## WHAT YOU WILL DO
The answer must be an exact reproduction of the lines from the start of the records below through the line containing "Click the pink", and nothing more.

-----

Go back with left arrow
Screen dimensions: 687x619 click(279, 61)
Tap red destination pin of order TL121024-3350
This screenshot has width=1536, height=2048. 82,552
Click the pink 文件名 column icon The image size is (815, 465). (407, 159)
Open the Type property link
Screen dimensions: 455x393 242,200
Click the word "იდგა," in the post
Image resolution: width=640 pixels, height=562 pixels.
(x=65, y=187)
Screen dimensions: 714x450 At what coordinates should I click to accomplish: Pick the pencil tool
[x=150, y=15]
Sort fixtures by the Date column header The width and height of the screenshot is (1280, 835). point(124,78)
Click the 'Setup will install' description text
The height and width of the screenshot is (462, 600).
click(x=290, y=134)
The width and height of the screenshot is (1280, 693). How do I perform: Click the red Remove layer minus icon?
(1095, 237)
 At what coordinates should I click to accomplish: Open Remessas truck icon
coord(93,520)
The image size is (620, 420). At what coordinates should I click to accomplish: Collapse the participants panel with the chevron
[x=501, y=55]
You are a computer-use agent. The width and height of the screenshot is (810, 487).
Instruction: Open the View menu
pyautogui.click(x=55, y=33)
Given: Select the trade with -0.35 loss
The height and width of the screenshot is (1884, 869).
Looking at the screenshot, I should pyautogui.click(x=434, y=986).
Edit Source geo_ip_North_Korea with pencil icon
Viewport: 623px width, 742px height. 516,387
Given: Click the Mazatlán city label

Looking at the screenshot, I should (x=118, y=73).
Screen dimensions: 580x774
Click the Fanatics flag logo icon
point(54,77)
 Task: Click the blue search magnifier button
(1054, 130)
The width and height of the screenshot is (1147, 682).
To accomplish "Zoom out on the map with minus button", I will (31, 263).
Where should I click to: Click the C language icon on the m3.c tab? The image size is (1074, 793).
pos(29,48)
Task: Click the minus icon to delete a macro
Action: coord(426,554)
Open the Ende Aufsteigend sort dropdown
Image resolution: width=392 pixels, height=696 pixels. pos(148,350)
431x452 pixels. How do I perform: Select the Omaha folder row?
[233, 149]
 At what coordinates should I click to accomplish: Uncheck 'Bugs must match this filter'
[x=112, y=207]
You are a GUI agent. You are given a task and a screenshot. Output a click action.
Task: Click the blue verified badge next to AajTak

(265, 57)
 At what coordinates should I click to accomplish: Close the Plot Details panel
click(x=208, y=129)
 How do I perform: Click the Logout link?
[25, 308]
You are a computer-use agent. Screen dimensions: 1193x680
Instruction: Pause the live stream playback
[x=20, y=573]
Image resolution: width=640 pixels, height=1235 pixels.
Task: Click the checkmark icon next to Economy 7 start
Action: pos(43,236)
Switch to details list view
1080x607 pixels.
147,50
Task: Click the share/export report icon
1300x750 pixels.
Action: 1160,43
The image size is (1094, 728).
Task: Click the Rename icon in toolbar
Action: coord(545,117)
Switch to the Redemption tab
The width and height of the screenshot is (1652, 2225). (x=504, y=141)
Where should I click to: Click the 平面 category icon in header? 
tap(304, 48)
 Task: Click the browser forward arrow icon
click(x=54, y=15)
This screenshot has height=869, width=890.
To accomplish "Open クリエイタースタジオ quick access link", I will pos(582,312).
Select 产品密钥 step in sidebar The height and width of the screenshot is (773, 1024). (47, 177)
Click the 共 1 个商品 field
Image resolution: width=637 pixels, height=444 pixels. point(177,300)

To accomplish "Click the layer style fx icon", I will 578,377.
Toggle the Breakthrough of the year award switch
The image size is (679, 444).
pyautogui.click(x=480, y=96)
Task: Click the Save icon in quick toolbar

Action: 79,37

-----

## SOLVED PROBLEM
Go back with left arrow
Screen dimensions: 687x619 click(279, 61)
Tap red destination pin of order TL121024-3350
This screenshot has width=1536, height=2048. 82,552
Click the pink 文件名 column icon The image size is (815, 465). (407, 159)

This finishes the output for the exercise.